The disc opens with deep, resonating notes, slow and melodic, but also dynamic, constantly varying and shifting all throughout.Rather than the slow, often tedious build of similar artists, this disc just launches into the rich atmospheres.The album essentially feels like that heavily emotional, but beautiful and powerful moment of a great film stretched out for its 47 minute duration.

Throughout the piece, the sound builds up to dramatic crescendos before falling back to more pensive, quiet moments before reaching up again to even more dramatic heights, creating a cyclic, but still varying structure that continues throughout.The dramatic moments keep getting bigger and richer until there is essentially nowhere else to go, as the piece then comes to its pensive, funereal ending.

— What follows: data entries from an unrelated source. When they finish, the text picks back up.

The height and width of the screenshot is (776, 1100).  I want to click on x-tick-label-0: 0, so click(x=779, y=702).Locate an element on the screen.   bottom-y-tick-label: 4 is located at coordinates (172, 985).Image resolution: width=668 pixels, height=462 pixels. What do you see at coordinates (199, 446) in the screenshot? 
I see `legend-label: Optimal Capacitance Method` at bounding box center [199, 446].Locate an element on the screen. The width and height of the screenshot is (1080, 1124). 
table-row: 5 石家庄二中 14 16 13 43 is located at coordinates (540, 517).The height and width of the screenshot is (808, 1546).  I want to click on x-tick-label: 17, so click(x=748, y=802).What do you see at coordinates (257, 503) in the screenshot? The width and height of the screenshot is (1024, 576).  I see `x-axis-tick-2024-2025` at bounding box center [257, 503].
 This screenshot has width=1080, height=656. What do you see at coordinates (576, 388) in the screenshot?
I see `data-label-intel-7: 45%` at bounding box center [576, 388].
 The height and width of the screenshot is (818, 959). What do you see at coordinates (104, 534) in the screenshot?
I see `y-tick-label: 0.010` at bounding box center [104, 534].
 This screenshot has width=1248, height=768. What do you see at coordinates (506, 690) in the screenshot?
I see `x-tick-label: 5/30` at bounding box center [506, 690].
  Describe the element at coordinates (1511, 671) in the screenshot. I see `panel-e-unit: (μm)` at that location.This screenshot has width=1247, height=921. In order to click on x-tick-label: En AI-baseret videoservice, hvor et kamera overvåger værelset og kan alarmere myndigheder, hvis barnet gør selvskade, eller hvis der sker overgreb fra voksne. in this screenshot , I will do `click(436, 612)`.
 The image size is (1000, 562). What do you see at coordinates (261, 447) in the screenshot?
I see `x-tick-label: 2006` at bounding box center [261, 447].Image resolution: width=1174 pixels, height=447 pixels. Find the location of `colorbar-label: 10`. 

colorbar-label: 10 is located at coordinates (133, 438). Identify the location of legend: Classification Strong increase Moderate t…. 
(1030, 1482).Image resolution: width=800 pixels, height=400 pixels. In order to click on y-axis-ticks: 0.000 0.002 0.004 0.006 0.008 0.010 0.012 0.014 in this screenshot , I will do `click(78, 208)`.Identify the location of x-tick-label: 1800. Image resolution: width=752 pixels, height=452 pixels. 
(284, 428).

I've referred many times to the feeling and emotion that Please Stop Loving Me conveys throughout, and I must say that it is really a defining facet of the album, and also one that feels extremely subjective based on mood.During some listens it felt pained and agonizing, with a sense of loss that music rarely conveys.At other times it was much more glorious and uplifting, radiating a natural beauty that few albums can match.

Within that trite and generic "drone" label, I'd have to say that this is on par for me with the best Organum works, which is always a high water mark for me.There are very few albums like this that can remain enchanting with each and every listen, with new subtle elements to be heard.For such a relatively new artist, Szczepanik has the talents and ability of someone with a much larger discography, which makes this album all the more impressive.